_Page excerpt:_
------------------------------

Spectre - Movie Review


3 stars

It is upon us.

For, thankfully, a fourth time, Daniel Craig returns as James Bond and delivers yet another quality entry in his stint as the super spy bulldog with a taste for drink and dames.This time though, Skyfall’s director Sam Mendes - who also returns for a celebrated second joint venture to guide 007 as he adjusts yet another wrist cuff after doing awesome things – is jogging right alongside him with a shared mutual grace.  However, the new adventure – apart from a whopper of an opening action sequence – doesn’t even begin to touch the elegance of Skyfall, a tough act to follow.

Spectre proves to be its own machine.

The intense connection Mendes and Craig share is never more apparent than with the gliding nearly single-take opening sequence that kickoffs the twenty-fourth Bond film produced by Eon Productions.  Spectre gorgeously opens in the sun-soaked Centro Histórico district of Mexico City during its massive Day of the Dead festivities.

While we aren’t privy to all the details, we quickly are made aware that Bond is masquerading as a literal agent of Death – still carrying out the former M (Dame Jude Dench) operations – as he searches for two very dangerous men. Explosions follow and so does an exciting helicopter sequence that rivals any previously seen in the long-running franchise.  It is an intense edge of your seat happening that is singlehandedly worthy of the price of admission.  If only the rest of the film operated like this we might have had another stellar Bond film.      

Upon the discovery of an unusual ring, Bond is sent headlong into some dark truths of the Quantum movement as familiar faces - M (Ralph Fiennes), Moneypenny (Naomie Harris) and Q (an exciting Ben Whishaw) – return to support Britain’s best “Blunt Object” as he trades looks and matches wits with Monica Bellucci, Dave Bautista, and the charming Léa Seydoux, who breathes new life into the role of the Bond girl with a rich chemistry she shares on screen with Craig.

------------------------------

Summarize the Spectre review above in two sentences.

_Stored data:_
------------------------------

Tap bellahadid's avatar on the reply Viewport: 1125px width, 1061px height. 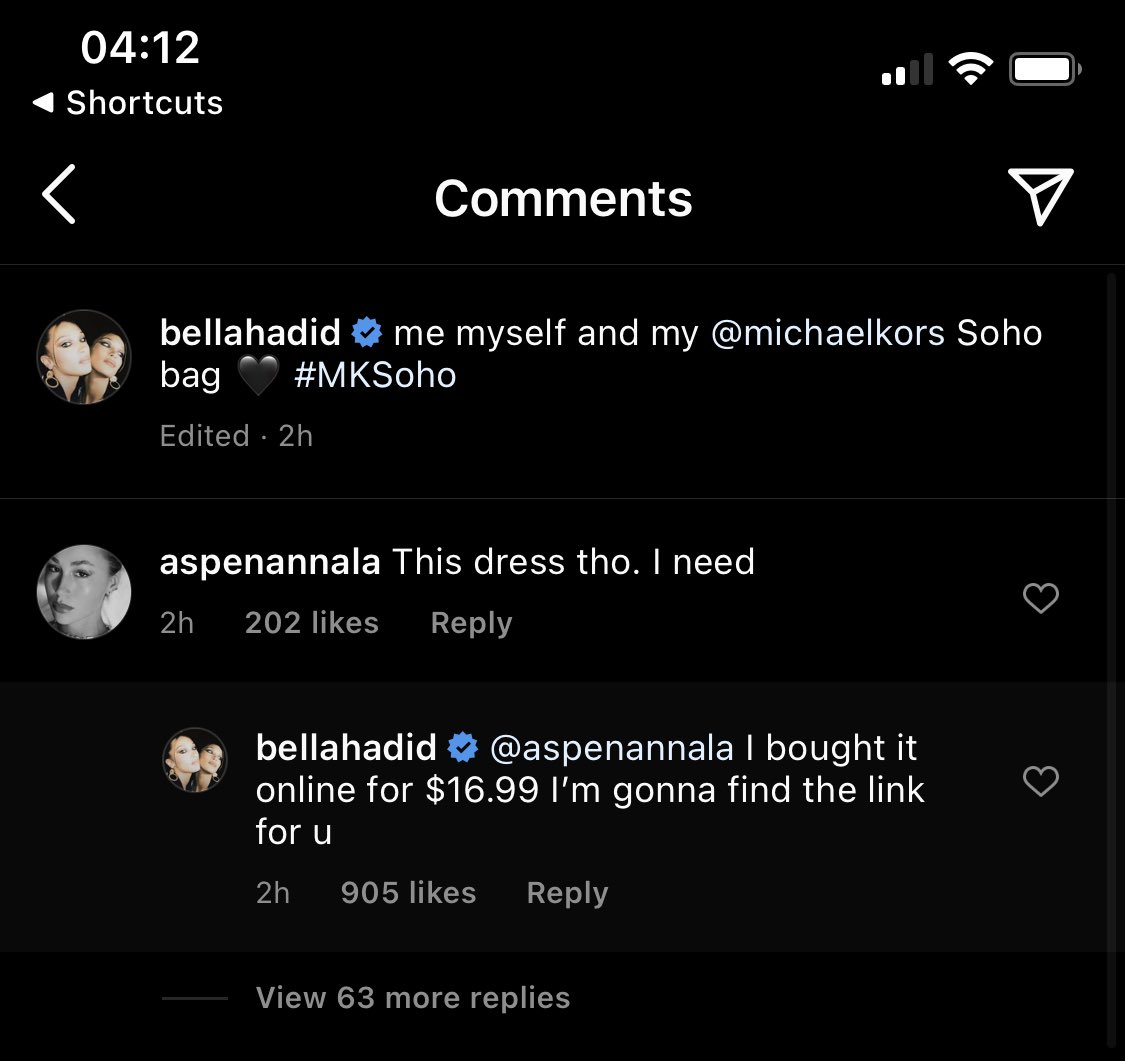195,761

------------------------------

_Result:_
The review gives Spectre three stars and credits Daniel Craig, back as James Bond for a fourth time, and returning director Sam Mendes with another quality entry, led by a gliding, nearly single-take opening in Mexico City during the Day of the Dead festivities that builds to an exciting helicopter sequence. Apart from that opening, though, the film doesn't begin to touch the elegance of Skyfall, even as familiar faces return and Léa Seydoux brings rich chemistry with Craig to the role of the Bond girl.